Its success last year was the culmination of efforts set into place when Harris Diamond became McCann Worldgroup's chairman-CEO in 2012. Since then, the agency has doubled down on talent investment, made collaboration the norm and put creativity at the center of everything it does.
Mr. Diamond also credits senior executive arrivals like Global Creative Chairman Rob Reilly, who joined in 2014, and Eric Silver, North American chief creative, who arrived last February, as critical players.
"The focus on creativity first has obviously been something that was heritage, but it's at the front and center of everything we do now," said Mr. Diamond. "We define creativity broadly across all disciplines. It could be in-store, across any digital medium, TV and radio."
Mr. Diamond said it's that ability to come up with ideas that can be well executed in all media that prompts clients like Verizon to consolidate business at McCann. "Clients consolidated a lot of work because we are coming up with an idea and exploiting it across all platforms," he said. "It's the biggest reason for our success."
Take, for example, its work for Microsoft. McCann's M:United and TwoFifteen McCann units masterminded the marketing for the fifth installment in the "Halo" video game franchise and the Windows 10 launch.

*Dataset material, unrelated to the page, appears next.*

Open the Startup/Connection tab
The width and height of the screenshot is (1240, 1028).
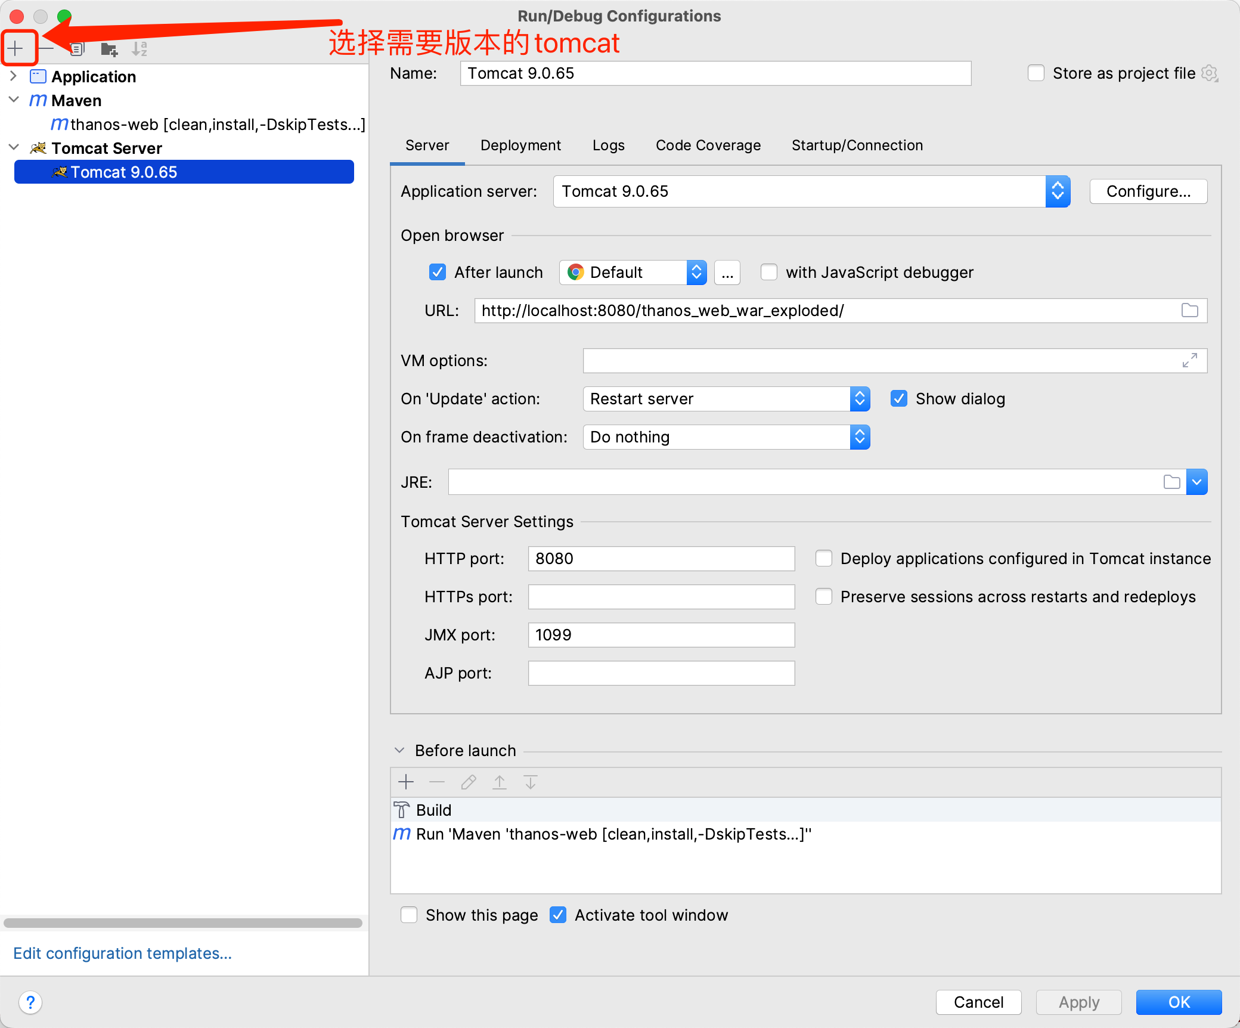[x=857, y=145]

Months before the game's October release, the agency began teasing a cliffhanger—was the protagonist of the series a traitor, and had he been murdered? That character, said Chris Capossela, Microsoft's exec VP-chief marketing officer, "was the hero. We've never taken any risks with him before, and teasing out that he may be dead or a traitor was a real risk."

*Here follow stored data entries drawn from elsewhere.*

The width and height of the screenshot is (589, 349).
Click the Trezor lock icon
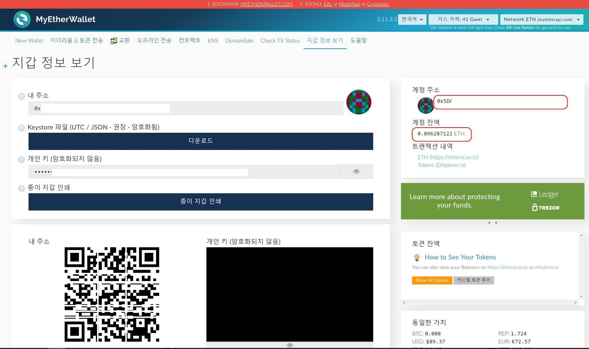535,207
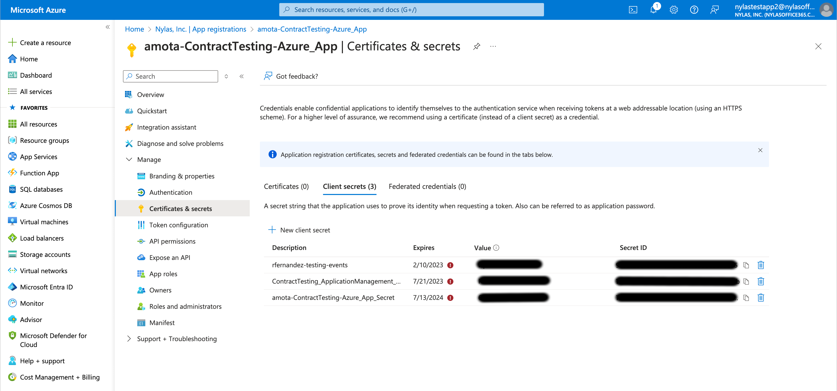This screenshot has height=391, width=837.
Task: Open the portal settings gear
Action: pyautogui.click(x=674, y=9)
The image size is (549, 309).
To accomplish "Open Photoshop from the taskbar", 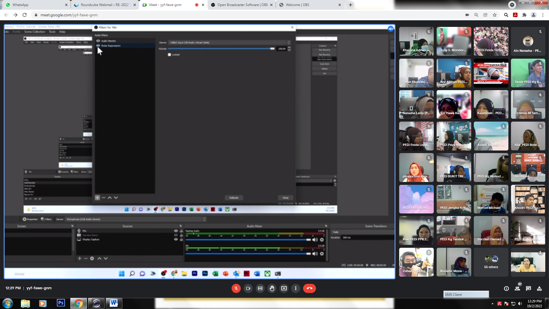I will 61,303.
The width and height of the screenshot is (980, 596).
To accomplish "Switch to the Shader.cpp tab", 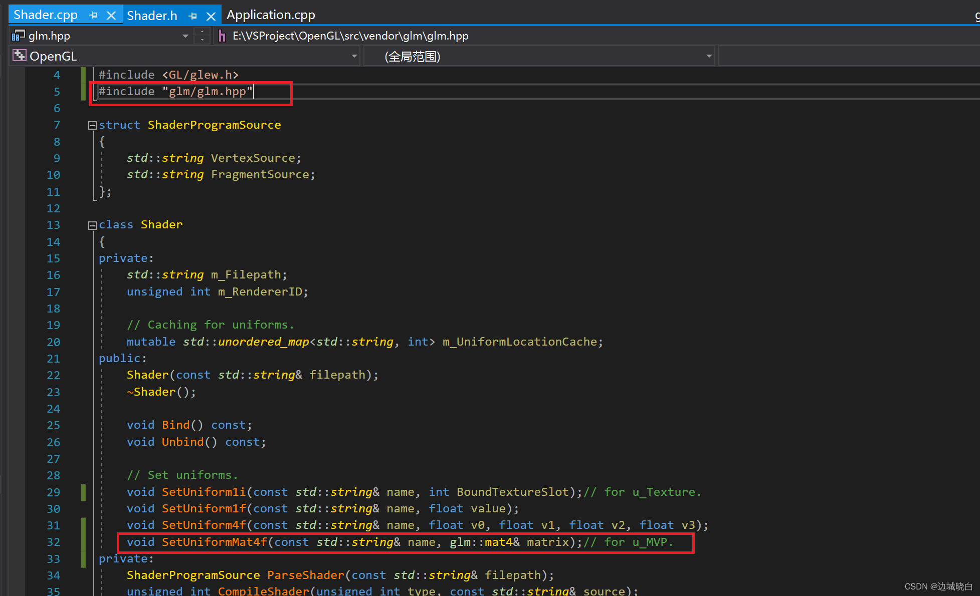I will click(45, 15).
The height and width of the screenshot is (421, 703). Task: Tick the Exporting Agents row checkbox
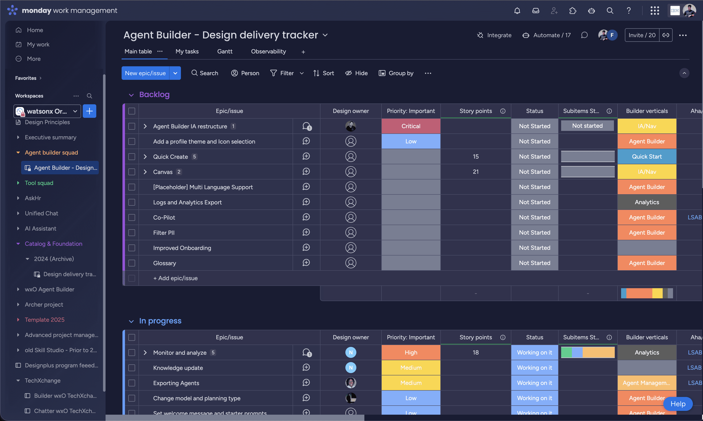coord(132,383)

Elements of the pre-launch campaign included online videos and digital components, a 12-part "Serial"-style podcast, two ads during the "Walking Dead" finale and a social hashtag #HuntTheTruth that encouraged fans to discover what really happened to the game's hero.
Fans of "Halo" engaged so much with the campaign that it helped Microsoft garner $400 million in global "Halo" and hardware sales in the first week of the launch. "It was a beautifully done campaign that took a deep understanding of our fan base and how to spark the conversation with them," said Mr. Capossela.

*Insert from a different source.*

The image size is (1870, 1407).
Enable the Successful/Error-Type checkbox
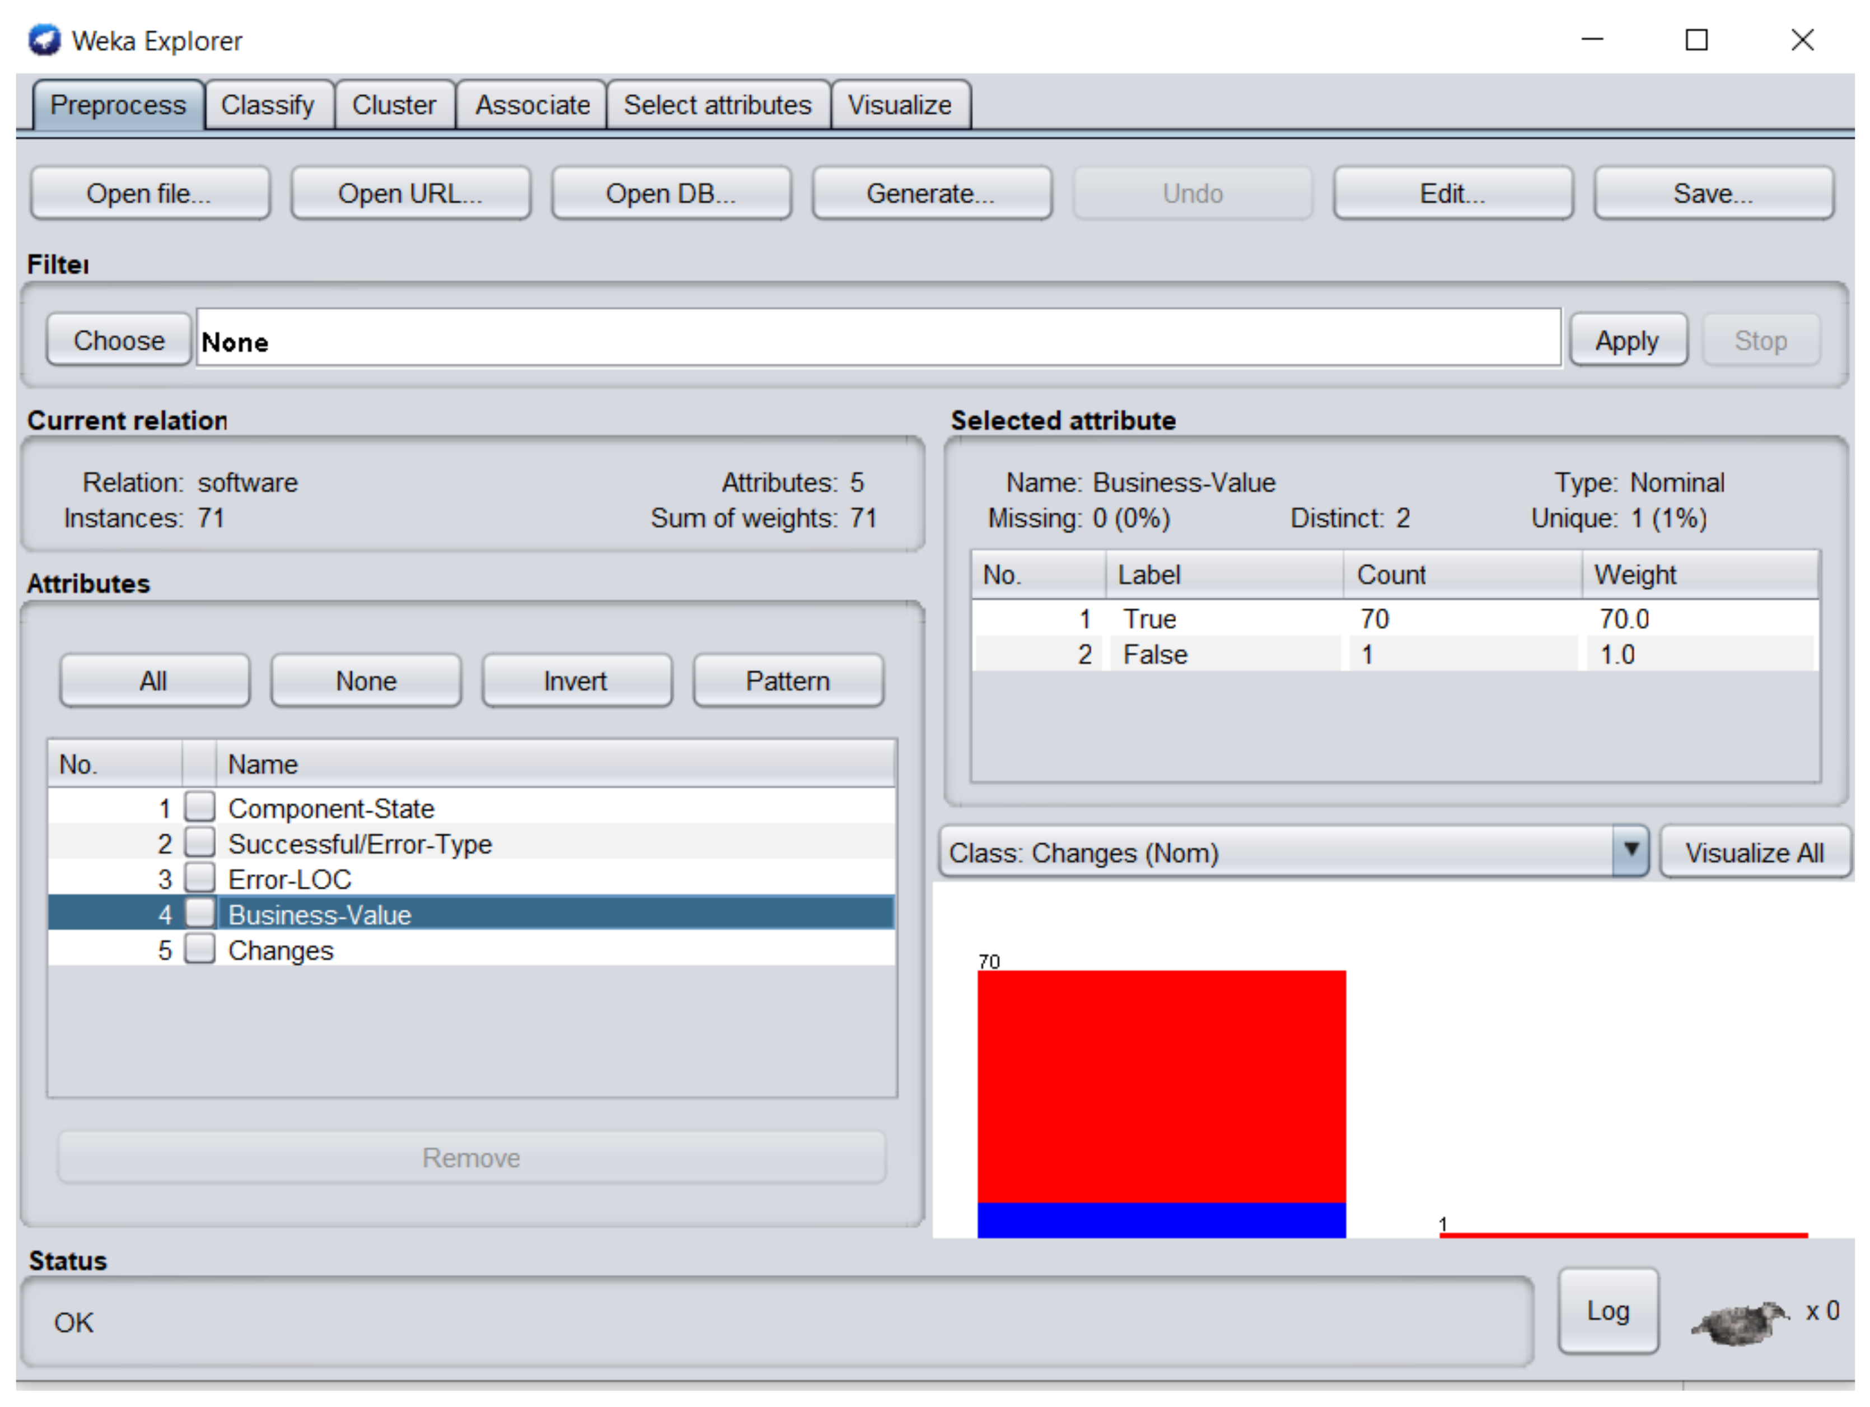[x=200, y=842]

For Chevrolet, McCann, via its General Motors-focused Commonwealth unit, helped the brand end the year with the highest share gain and made Silverado the fastest growing full-size truck in the industry, said Paul Edwards, VP-marketing at Chevrolet.
McCann's work, which included a faux focus group facility, featured consumers who were invited to experience firsthand the virtues of the Silverado, including its design, technology and durability—elements for which there was a gap in perception versus reality, said Mr. Edwards. "Silverado always had a good reputation," he said, but the work McCann created was "attention-getting and provocative and it really amplified consumer perception."